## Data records
- Opening Delimiter -
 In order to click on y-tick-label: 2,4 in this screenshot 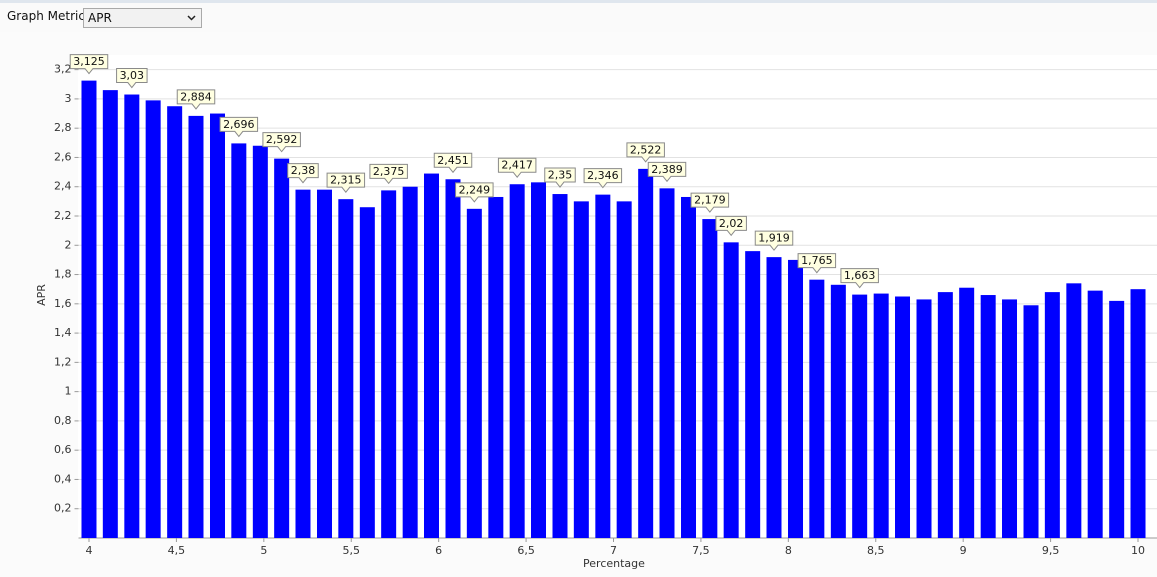, I will do `click(63, 186)`.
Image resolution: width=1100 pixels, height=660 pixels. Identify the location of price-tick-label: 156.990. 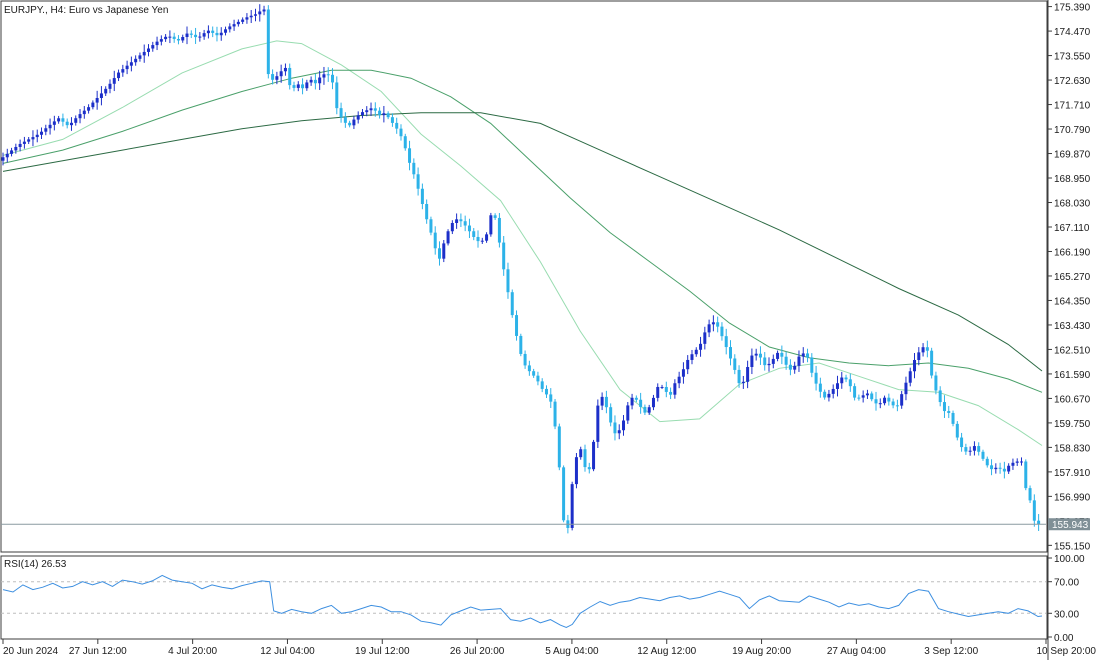
(1072, 498).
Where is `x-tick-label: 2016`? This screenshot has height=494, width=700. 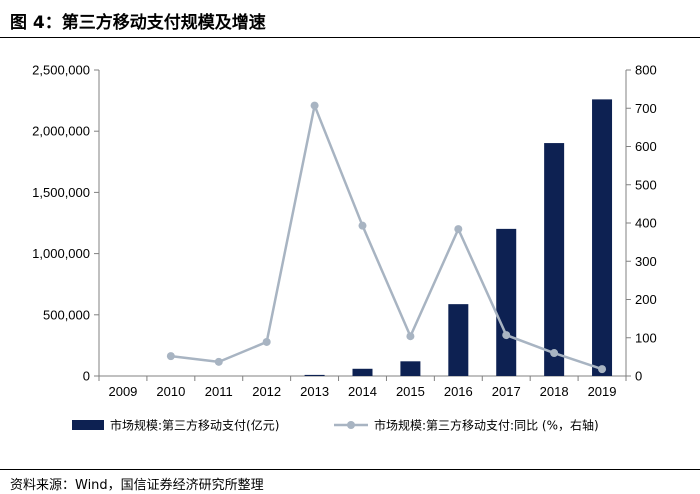
x-tick-label: 2016 is located at coordinates (458, 392).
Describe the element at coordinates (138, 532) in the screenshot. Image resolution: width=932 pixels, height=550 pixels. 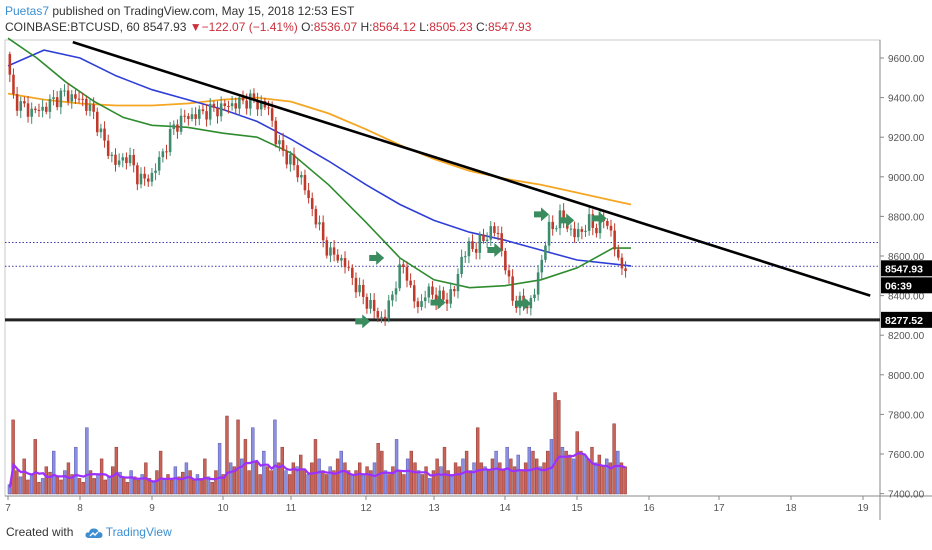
- Closing Delimiter -
Reproduce the entries word for word, from the line with "Image resolution: width=1100" through the end of the entries, and leave out the pictures.

Image resolution: width=1100 pixels, height=660 pixels. Identify the location of price-tick-label: 156.990. 
(1072, 498).
Where is `x-tick-label: 2016`? This screenshot has height=494, width=700. 
x-tick-label: 2016 is located at coordinates (458, 392).
Describe the element at coordinates (138, 532) in the screenshot. Image resolution: width=932 pixels, height=550 pixels. 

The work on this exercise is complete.